Kegiatan ini melibatkan tim dosen yang terdiri dari Ardy Aprilian Anwar, Mohamad Tohir, dan Riksa Belasunda, serta dibantu oleh mahasiswa DKV Telkom University. Mengusung pendekatan Assets Based Community Development (ABCD), proses perancangan dilakukan secara partisipatif.

Kegiatan pembiasaan

Tiga tahapan utama dilakukan untuk memastikan hasil yang maksimal. Dimulai dari Focus Group Discussion (FGD) untuk memetakan kebutuhan mitra, dilanjutkan dengan pratinjau (preview) rancangan desain, hingga tahap akhir berupa serah terima dan pelatihan pengelolaan website.

Simbolis serah terima Website

Kini, masyarakat dapat mengakses informasi mengenai Buruan SAE D’Lima melalui laman buruansaedlima.org. Di dalamnya terdapat berbagai menu informatif seperti ‘Tentang Kami’, ‘Program Kerja’, ‘Berita’, hingga halaman khusus ‘Produk’ yang menampilkan komoditas unggulan warga seperti sabun cair eco-enzyme.

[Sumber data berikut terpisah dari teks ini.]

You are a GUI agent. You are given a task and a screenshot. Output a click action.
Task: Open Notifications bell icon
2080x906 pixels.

Apresiasi Tinggi dari Masyarakat

Peluncuran website ini disambut antusias oleh para pengurus dan anggota Buruan SAE D’Lima. Berdasarkan evaluasi kegiatan, tingkat kepuasan mitra mencapai angka 94,4%, dengan indikator respon negatif nol persen.

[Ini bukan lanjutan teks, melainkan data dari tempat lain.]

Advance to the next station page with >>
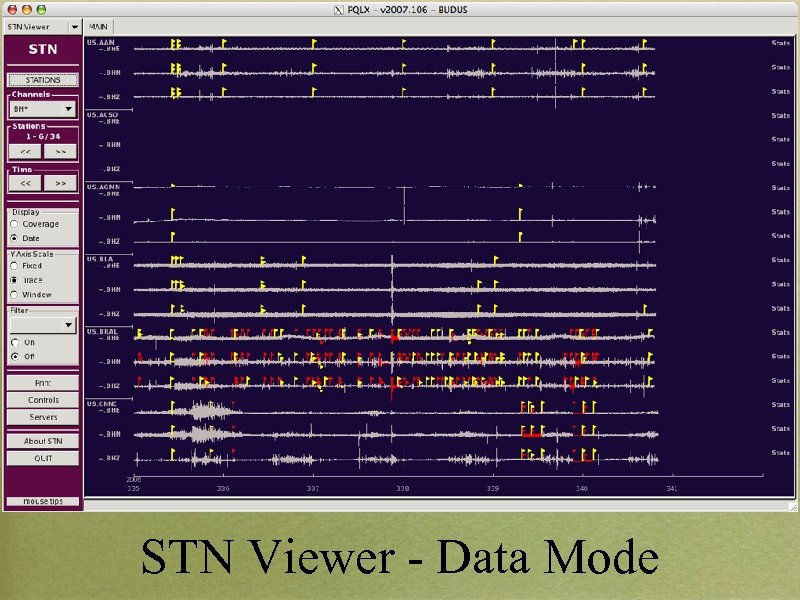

Ketua Buruan SAE D’Lima, Drs. Anton Bulyantono, menyampaikan apresiasinya atas pendampingan berkelanjutan dari Telkom University. Keberadaan platform digital ini diharapkan tidak hanya menjadi ajang pameran visual, tetapi juga mampu mendongkrak ekonomi warga melalui penjualan produk yang lebih luas.

“Masyarakat sangat merasakan manfaat dari digitalisasi ini. Harapannya, kemitraan ini tidak berhenti di sini, namun terus berlanjut dalam bentuk pengawalan dan penyempurnaan sistem agar benar-benar menghasilkan nilai ekonomi,” ungkap perwakilan warga dalam sesi umpan balik.

Dengan adanya website dan media sosial yang terkelola dengan baik, Buruan SAE D’Lima kini siap menjadi percontohan komunitas mandiri yang adaptif terhadap perkembangan teknologi, selaras dengan visi ketahanan pangan Kota Bandung.